Kandungan yang bisa kita ambil dari ibarat ini bila dikaitkan dengan konteks daging impor adalah:

1.     Butuh adanya pihak yang memberi informasi mengenai cara penyembelihan, pelaku penyembelihan hewan yang halal dikonsumsi oleh Muslim tersebut.

2.     Kebenaran informasi yang disampaikan tidak harus bersifat tayaqqunan (benar-benar meyakinkan), melainkan dhannan (dugaan kuat). Hal ini berangkat dari mafhum dalil mengenai sisi kefasiqan pihak pemberi informasi

 

Ketiga, Jenis Informasi Kehalalan Hewan yang diimpor

 

Di dalam kitab Hasyiyah I’anatu al-Thalibin, juz 1 halaman 125, Syekh Abdurrahman Bakri bin Syatha’ menjelaskan:

 

ولو شك أنه لبن مأكول أو لحم مأكول أو غيره، أو وجد شاة مذبوحة ولم يدر أن ذابخها مسلم أو مجوسي، أو نباتا وشك أنه سم قاتل أم لا، حرم التناول، ولو أخبر فاسق أو كتابي بأنه ذكاها قبل

 

"Jika terjadi keraguan mengenai informasi asal susu atau daging hewan yang ma’kul al-lahmi (bisa dikonsumsi) atau tidak, misalnya ada seekor kambing yang sudah disembelih, namun tidak diketahui siapa penyembelihnya, apakah Muslim atau majusy (penyembelah api), atau ada sebuah tumbuhan, namun tidak diketahui apakah tumbuhan itu beracun yang bisa membunuh atau tidak, maka haram hukumnya menkonsumsi itu semua. Akan tetapi, bilamana terdapat seorang fasiq yang memberikan informasi (misalnya) bahwa hewan itu telah ia sembelih maka informasi itu bisa diterima.”

 

Kandungan yang bisa dipetik dari ibarat ini adalah bahwa kehalalan suatu produk daging impor adalah bergantung pada:

 

1.     Butuh keberadaan pihak yang mau menjadi informan mengenai cara penyembelihan dan pelaku penyembelihan hewan yang halal dikonsumsi oleh Muslim.

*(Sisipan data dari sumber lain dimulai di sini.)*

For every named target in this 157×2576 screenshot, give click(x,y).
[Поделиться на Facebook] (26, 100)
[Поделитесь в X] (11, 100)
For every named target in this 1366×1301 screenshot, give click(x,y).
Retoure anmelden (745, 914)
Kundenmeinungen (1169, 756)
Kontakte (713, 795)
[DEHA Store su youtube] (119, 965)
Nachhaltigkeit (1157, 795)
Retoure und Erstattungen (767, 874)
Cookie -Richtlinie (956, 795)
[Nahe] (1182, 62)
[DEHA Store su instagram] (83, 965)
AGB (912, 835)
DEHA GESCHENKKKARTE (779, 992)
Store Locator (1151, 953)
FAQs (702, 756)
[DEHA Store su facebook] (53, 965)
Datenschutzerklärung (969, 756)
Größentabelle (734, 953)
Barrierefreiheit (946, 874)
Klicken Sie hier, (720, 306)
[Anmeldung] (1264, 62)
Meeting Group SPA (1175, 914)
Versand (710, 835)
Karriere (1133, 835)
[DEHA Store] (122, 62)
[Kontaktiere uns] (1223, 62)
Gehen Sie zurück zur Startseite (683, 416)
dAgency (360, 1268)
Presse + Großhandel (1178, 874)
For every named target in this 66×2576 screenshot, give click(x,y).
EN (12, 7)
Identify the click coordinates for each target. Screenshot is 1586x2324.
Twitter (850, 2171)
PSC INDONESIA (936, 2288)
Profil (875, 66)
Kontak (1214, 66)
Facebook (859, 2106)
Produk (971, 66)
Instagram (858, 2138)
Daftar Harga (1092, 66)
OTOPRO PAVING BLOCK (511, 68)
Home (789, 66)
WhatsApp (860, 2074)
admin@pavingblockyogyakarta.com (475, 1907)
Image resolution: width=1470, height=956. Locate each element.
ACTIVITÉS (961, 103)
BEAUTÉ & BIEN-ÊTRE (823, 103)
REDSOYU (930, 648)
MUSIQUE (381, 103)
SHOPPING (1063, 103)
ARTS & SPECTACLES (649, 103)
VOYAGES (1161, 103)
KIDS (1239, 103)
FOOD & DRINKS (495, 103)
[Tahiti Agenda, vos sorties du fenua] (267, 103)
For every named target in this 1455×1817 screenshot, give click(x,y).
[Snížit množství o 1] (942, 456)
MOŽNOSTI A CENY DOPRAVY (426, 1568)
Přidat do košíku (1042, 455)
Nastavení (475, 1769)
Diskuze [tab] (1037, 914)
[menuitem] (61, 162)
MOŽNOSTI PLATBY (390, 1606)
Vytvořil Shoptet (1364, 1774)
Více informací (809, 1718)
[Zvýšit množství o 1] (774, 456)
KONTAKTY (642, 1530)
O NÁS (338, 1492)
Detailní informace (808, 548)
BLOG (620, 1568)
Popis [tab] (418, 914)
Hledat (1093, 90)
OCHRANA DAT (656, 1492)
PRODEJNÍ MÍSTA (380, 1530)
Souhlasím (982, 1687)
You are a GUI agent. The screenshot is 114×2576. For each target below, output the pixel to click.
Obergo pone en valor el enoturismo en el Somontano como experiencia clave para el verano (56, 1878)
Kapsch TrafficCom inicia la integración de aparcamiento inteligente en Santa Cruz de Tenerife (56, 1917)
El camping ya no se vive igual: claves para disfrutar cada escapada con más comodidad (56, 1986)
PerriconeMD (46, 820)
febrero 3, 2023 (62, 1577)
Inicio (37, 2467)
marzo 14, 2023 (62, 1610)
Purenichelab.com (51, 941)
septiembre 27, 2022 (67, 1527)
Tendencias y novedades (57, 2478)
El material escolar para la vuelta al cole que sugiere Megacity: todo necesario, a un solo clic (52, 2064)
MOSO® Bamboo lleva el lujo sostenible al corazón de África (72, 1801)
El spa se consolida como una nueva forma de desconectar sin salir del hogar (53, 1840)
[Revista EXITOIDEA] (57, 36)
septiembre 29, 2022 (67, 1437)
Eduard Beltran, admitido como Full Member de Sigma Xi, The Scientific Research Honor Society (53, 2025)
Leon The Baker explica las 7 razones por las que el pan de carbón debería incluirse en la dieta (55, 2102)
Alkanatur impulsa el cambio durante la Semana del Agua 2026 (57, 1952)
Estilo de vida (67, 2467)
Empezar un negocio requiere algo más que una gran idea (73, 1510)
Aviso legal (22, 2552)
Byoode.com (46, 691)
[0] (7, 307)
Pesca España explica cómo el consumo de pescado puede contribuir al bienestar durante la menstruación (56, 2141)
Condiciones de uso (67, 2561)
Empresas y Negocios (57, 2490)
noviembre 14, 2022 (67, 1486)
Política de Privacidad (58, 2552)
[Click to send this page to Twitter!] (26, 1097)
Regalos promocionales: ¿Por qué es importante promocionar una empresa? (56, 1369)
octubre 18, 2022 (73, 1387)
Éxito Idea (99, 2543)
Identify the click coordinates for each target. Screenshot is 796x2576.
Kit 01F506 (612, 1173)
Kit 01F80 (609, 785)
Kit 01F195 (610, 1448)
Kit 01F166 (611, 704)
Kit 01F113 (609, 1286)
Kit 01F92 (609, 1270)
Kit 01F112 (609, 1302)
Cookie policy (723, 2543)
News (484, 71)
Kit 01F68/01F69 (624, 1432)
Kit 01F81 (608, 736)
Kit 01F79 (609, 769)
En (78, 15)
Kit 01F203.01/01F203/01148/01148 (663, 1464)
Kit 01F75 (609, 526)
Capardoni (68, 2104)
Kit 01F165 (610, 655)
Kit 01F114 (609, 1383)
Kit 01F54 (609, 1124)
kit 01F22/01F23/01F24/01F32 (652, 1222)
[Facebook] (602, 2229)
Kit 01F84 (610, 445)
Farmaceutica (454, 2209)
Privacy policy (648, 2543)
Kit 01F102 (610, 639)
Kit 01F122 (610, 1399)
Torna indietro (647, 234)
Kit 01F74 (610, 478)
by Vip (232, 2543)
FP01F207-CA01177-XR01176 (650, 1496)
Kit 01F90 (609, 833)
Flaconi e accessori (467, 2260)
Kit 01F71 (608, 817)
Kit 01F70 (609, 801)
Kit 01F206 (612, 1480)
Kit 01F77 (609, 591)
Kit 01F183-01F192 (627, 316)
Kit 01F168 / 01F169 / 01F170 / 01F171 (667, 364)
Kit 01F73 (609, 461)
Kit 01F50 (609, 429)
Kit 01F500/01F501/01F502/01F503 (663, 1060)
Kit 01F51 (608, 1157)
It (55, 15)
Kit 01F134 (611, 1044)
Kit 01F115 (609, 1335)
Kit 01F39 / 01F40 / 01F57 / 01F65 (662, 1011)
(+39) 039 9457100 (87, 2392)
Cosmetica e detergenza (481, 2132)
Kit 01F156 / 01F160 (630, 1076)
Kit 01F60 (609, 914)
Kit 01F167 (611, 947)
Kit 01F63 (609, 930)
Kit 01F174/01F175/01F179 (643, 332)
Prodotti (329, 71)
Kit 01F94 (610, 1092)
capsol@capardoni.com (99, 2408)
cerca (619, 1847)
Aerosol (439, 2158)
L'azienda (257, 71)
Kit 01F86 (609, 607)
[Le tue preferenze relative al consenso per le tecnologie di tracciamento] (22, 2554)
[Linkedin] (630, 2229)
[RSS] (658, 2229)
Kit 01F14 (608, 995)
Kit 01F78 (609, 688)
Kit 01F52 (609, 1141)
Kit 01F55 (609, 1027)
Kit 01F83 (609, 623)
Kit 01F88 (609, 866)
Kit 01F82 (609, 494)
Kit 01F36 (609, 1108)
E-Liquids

2.     Kebenaran informasi yang disampaikan tidak harus bersifat tayaqqunan, melainkan dhannan. Hal ini berangkat dari mafhum dalil mengenai sisi kefasiqan pihak pemberi informasi

 

Keempat, Kriteria Penyembelih Produk Hewan yang Diimpor

 

Berdasarkan penjelasan dari kitab Nihayat al-Muhtaj ila Syarh al-Minhaj, juz 13, halaman 298, disampaikan mengenai kriteria informasi tentang penyembelih sebagai berikut:

 

لو وجدت شاة مذبوحة فقال ذمي : ذبحتها حلت، على أن قولهم لو وجد قطعة لحم في إناء أو خرقة ببلد لا مجوس فيه أو والمسلمون فيه أغلب فطاهرة لأنه يغلب على الظن أنها ذبيحة مسلم يقتضي تصديق المسلم إليه مطلقا لتأييد دعواه بغلبة الظن المذكورة

 

"Andaikata ditemukan adanya kambing yang disembelih, lalu seorang kafir dzimmy mengaku bahwa ia telah menyembelihnya, maka halal kambing sembelihan itu. Hal ini berdasarkan pendapat para ulama bahwa jika suatu ketika ditemukan adanya sekerat daging dalam suatu wadah, atau dibungkus dalam suatu kemasan, dan terdapat di suatu negeri yang penduduknya bukan kaum majusi (ubadatu al-ashnam), atau di negeri itu ada warga Muslim yang menduduki mayoritas, maka daging tersebut dihukumi suci karena alasan kuatnya dugaan (ghalabat al-dhan) bahwa itu adalah sembelihannya orang Muslim. Sasaran dari qaul ini sebenarnya adalah penyandaran kebenaran atas orang Muslim secara mutlaq, demi menjaga dakwahnya agar terus berjalan. Oleh karenanya, ditetapkan batasan ghalabat al-dhan sebagaimana yang telah dituturkan.”

 

Mahfum dari ibarat ini adalah:

1.     Bahwa dalil asal sembelihan yang sah secara syara’ adalah sembelihannya orang Muslim

2.     Sembelihannya kafir kitaby hukumnya adalah halal, berdasarkan istishab. Tujuan dari istishab ini adalah untuk menjaga agar dakwah Muslim tetap berjalan di negara daging impor itu berasal.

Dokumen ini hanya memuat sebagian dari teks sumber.